It’s been a tough few months and the world is going to pot. Here’s a dancing sea lion.
Hey there, you.
Between natural disasters and the RFK of it all, the 2025 news cycle has been rough.
You deserve a break. Nay, you deserve more than a break – you deserve the joy of a headbanging sea lion.
Whether non-human animals can keep a musical beat or not has been the subject of research over several decades; thus far, the most thorough data comes from invertebrates like fireflies and crickets.
Both insects can demonstrate rate-sensitive synchrony rivalling that of a human, but only in response to a narrow range of cues.
Fireflies and crickets are a long way from making a good dance partner, then.
While some birds and mammals have demonstrated the ability to move in time to rhythmic cues, they normally aren’t spontaneous about it and don’t respond to biologically non-relevant stimuli like music; the groove is not in their hearts.
Enter Ronan, a 15-year-old wild-born sea lion who has been living at the University of California Santa Cruz pinniped lab since 2010.
She has been trained to bob her head in time with a metronome since she was three, and a new study in Nature Scientific Reports has revealed that her head-bobbing is more accurate and less variable than that of human subjects.

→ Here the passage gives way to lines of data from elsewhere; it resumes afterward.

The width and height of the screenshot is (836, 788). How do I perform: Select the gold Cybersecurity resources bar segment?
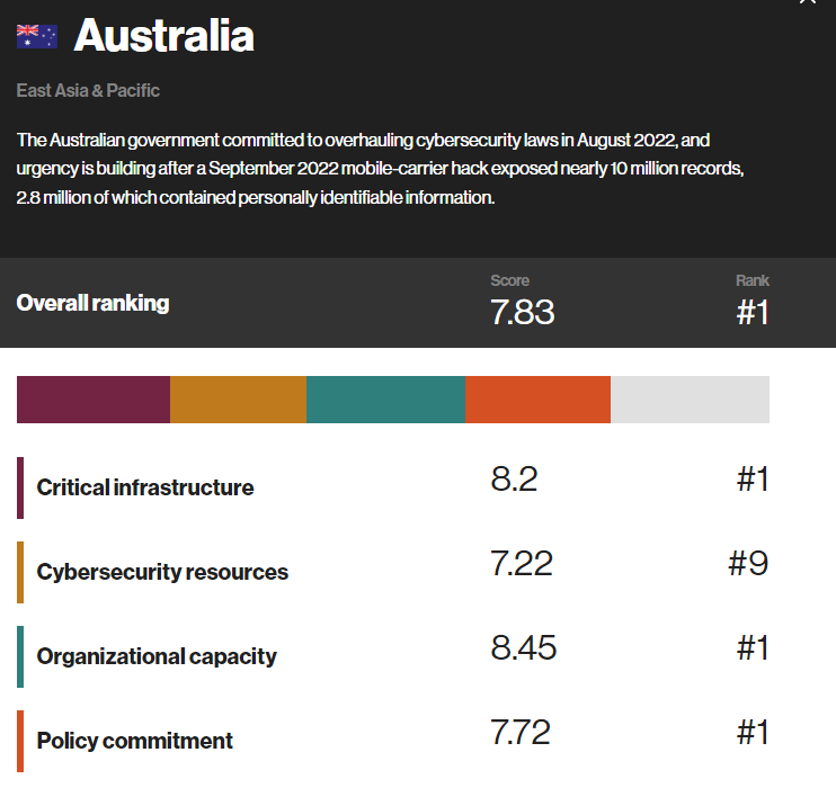238,399
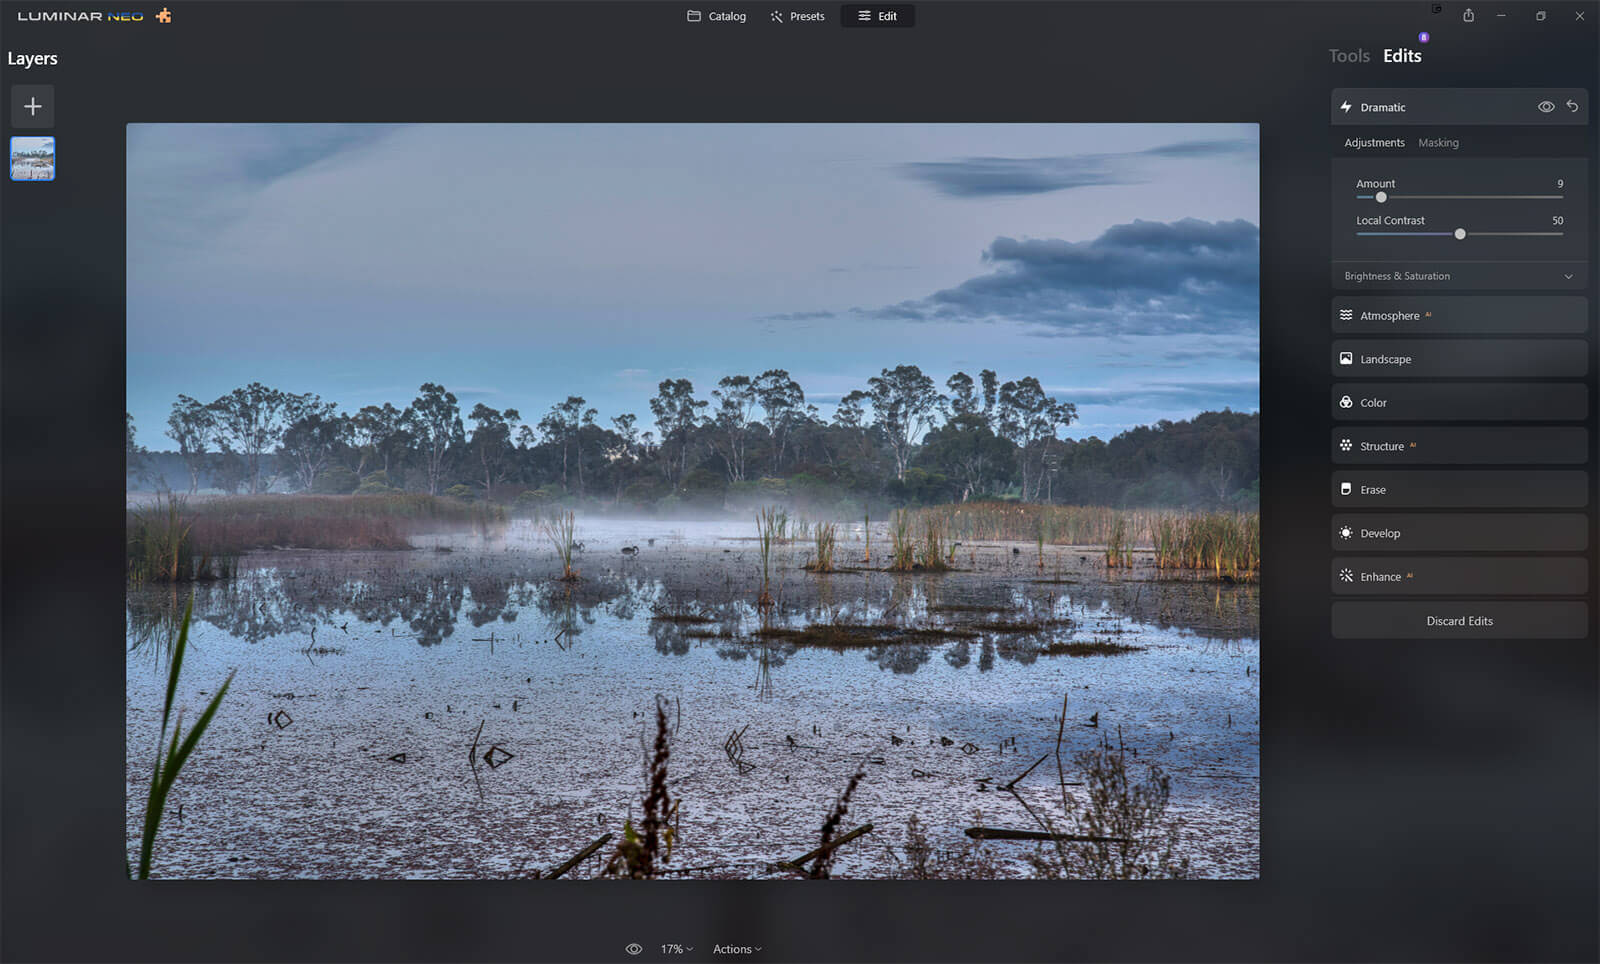Click the add new layer plus icon
This screenshot has height=964, width=1600.
(33, 106)
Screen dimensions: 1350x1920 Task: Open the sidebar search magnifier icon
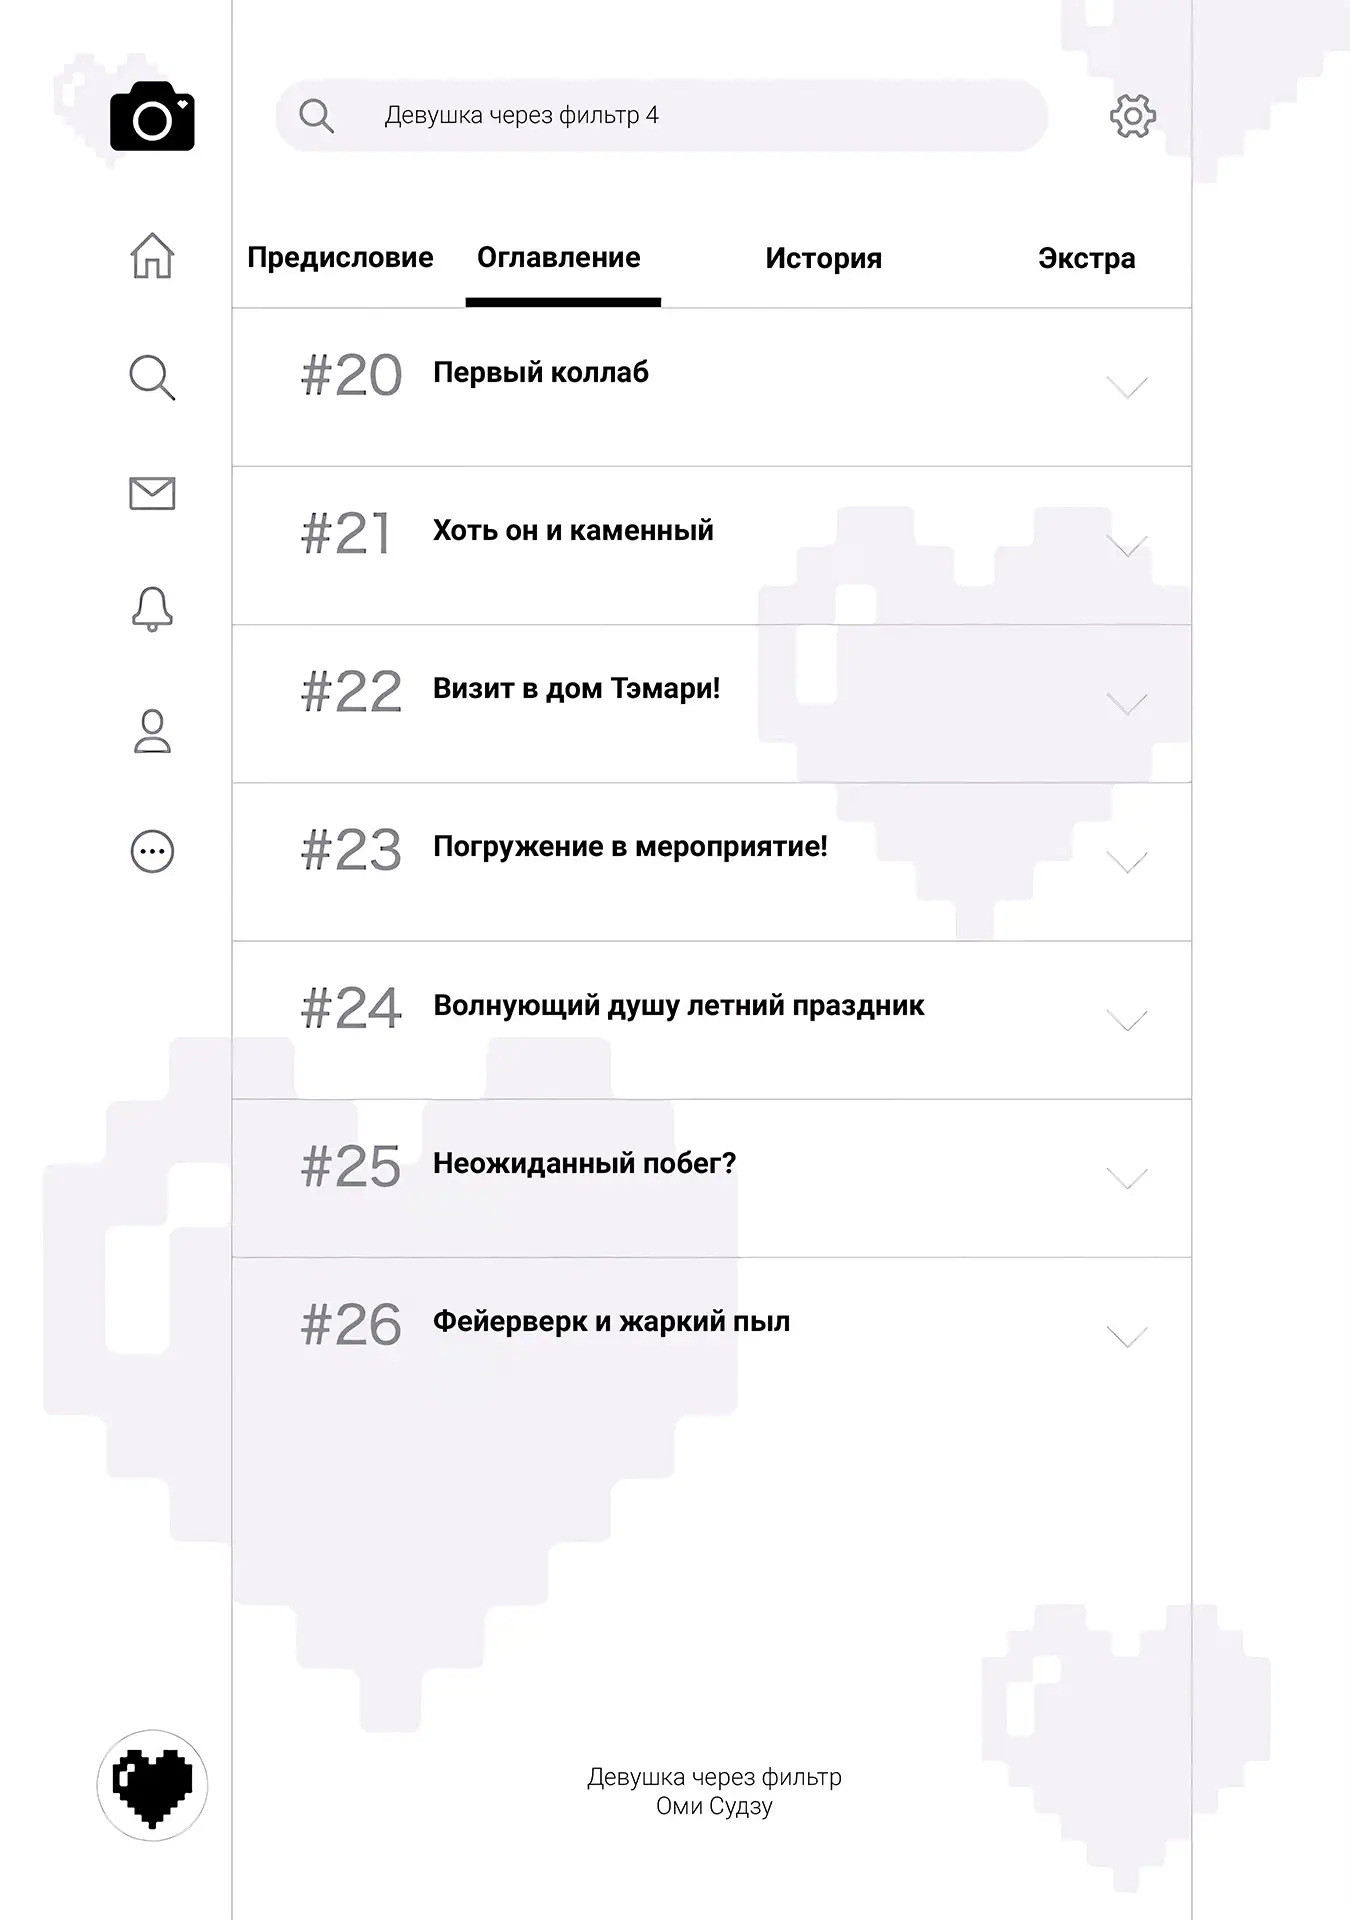pos(152,377)
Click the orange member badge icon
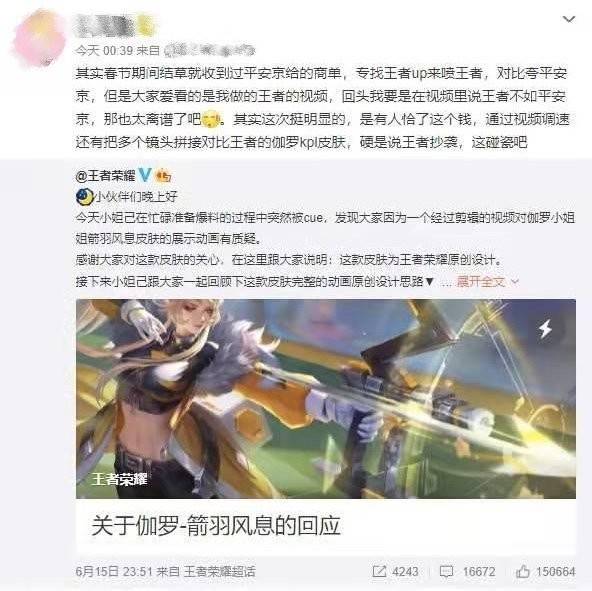 coord(163,176)
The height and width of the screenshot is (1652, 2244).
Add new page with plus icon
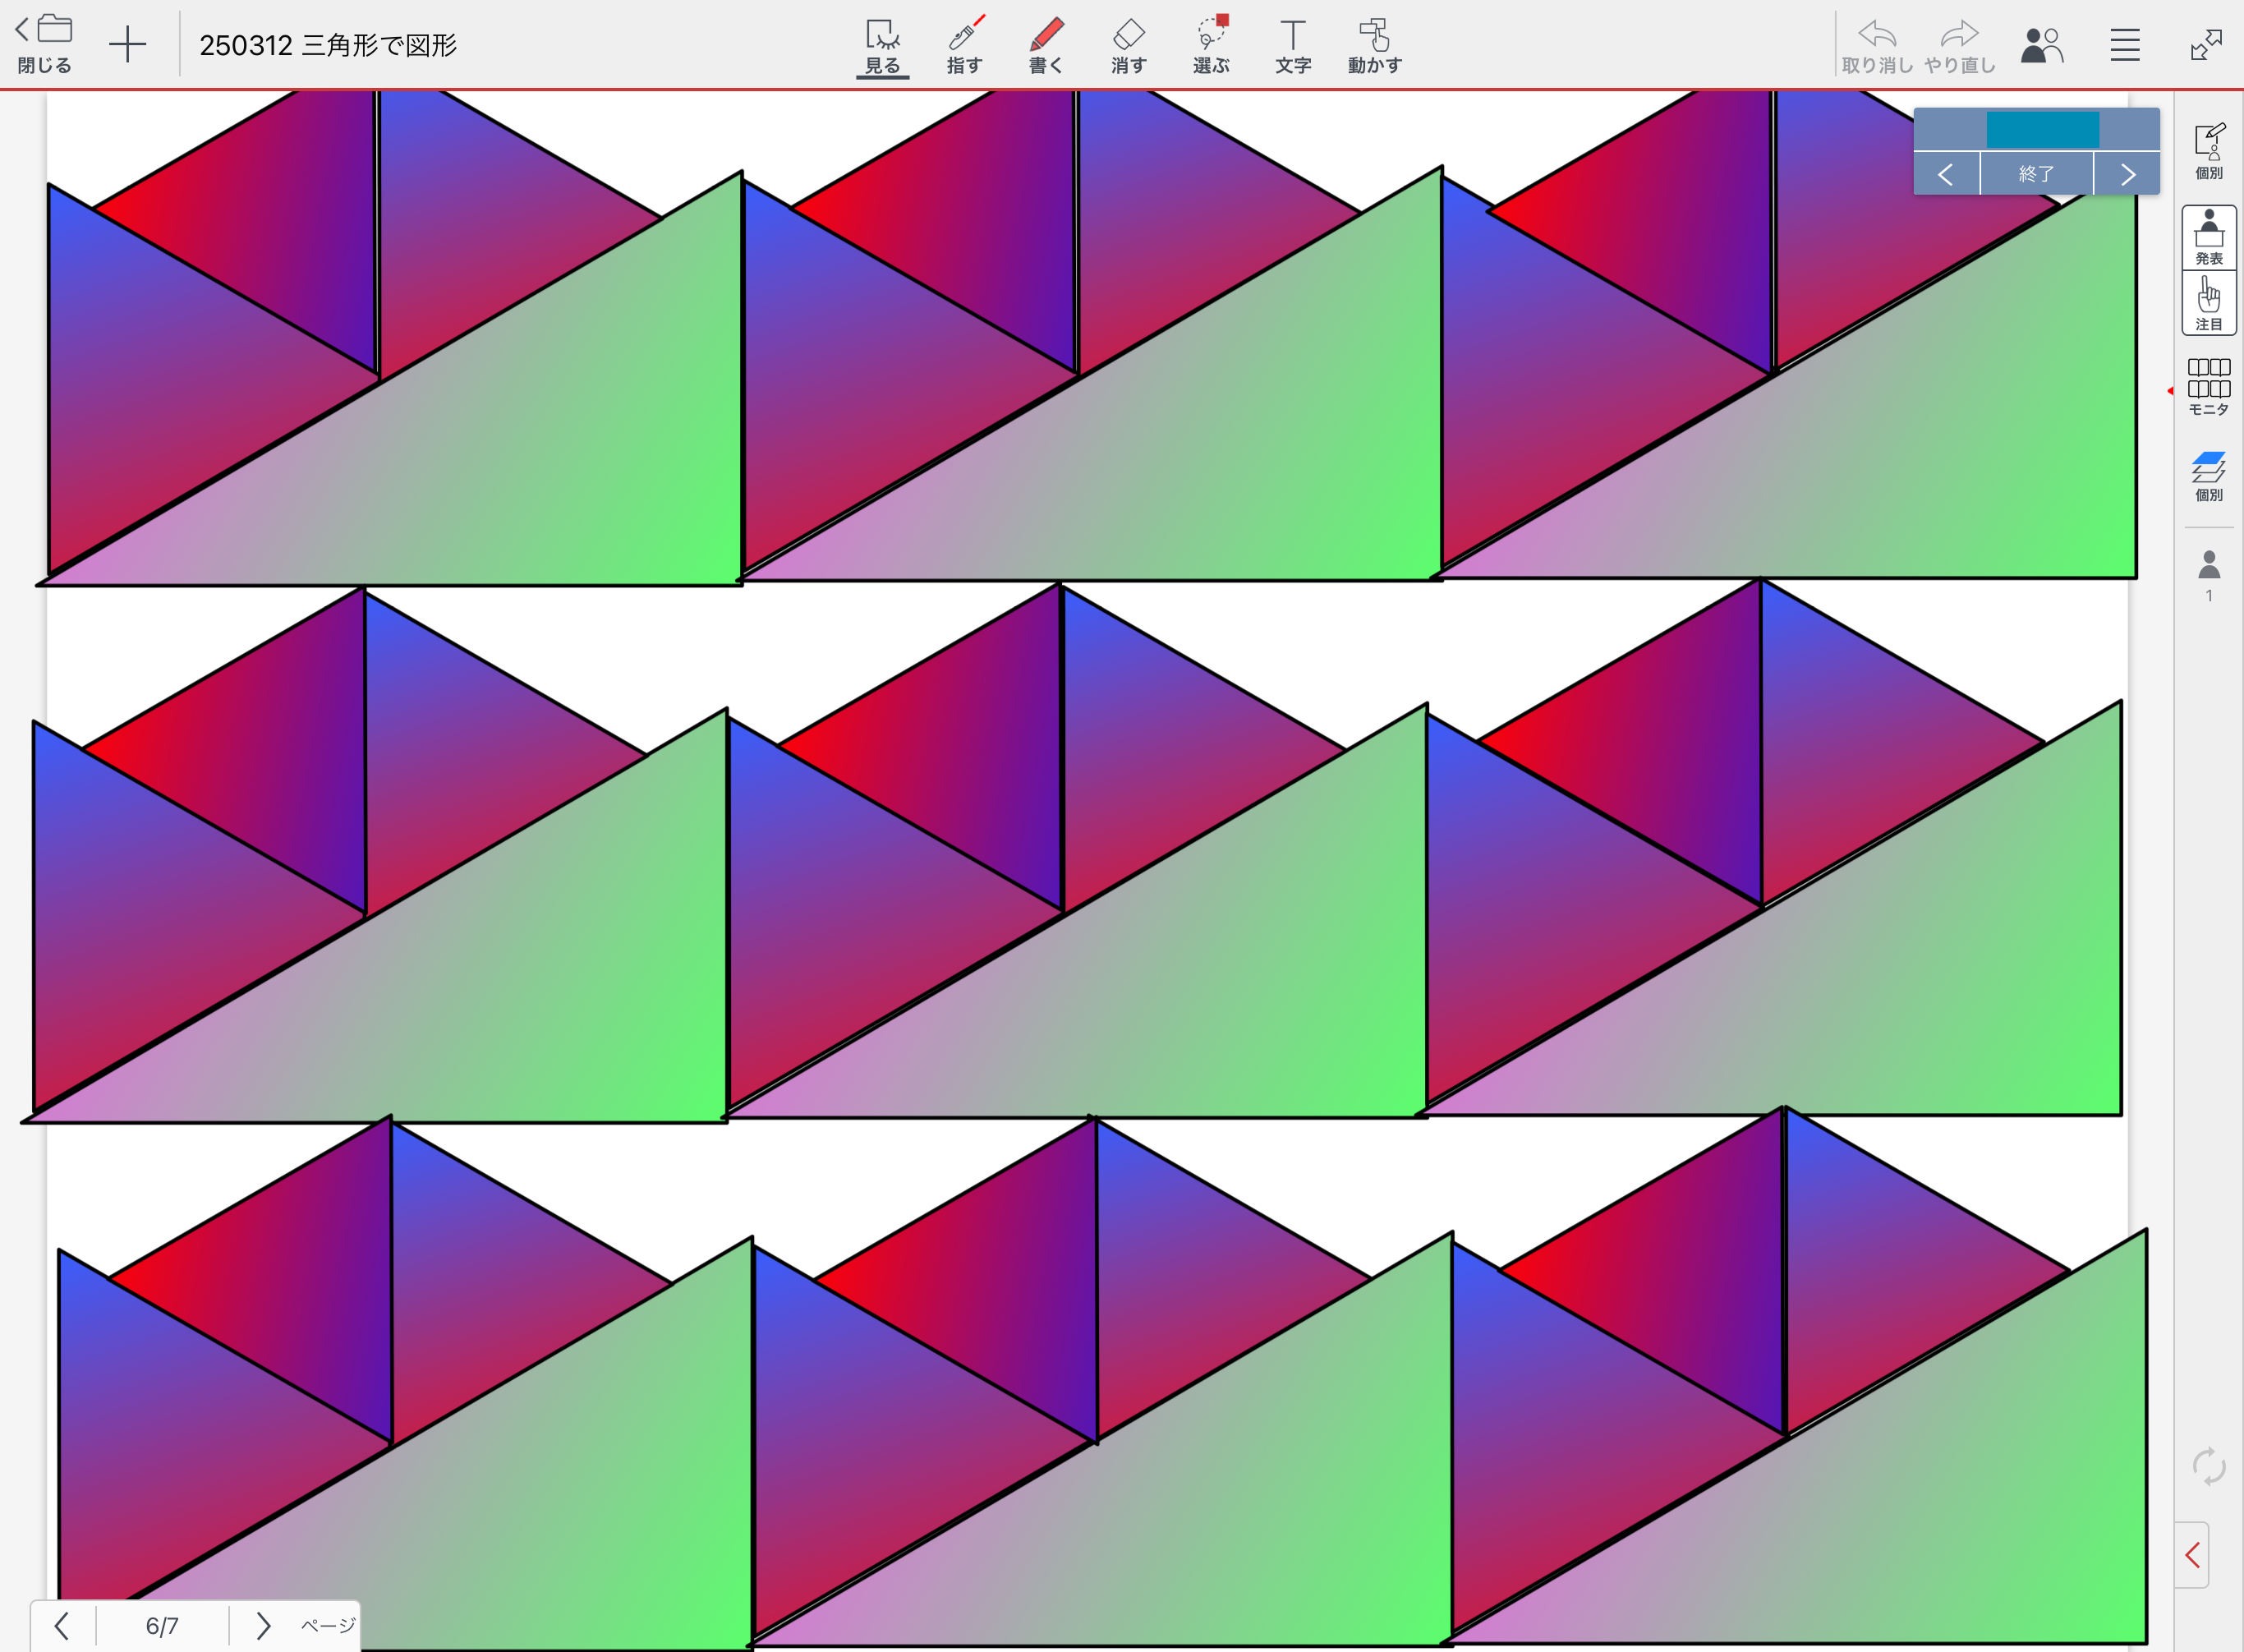pos(128,45)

When 10 human subjects aged between 18 and 23 were asked to move their hand in time with a snare drum beating at a tempo of 128bpm, for instance, they averaged 116.2bpm.
When it came to Ronan’s turn, she bobbed her head at 129bpm.
Her mean tempo interview was closer to the stimulus rate than three of the humans at 112bpm, better than four of the humans at 120bpm and better than five at 128bpm.
No single human outperformed the sea lion on any of the experimental measures.
“The evolutionary mystery of human rhythmic behaviour persists,” the authors wrote.
“The present study indicates that contrary to recent theoretical claims, laboratory models with carefully trained non-human vertebrate animals can continue to play a role in elucidating the mechanisms of beat keeping behaviour.”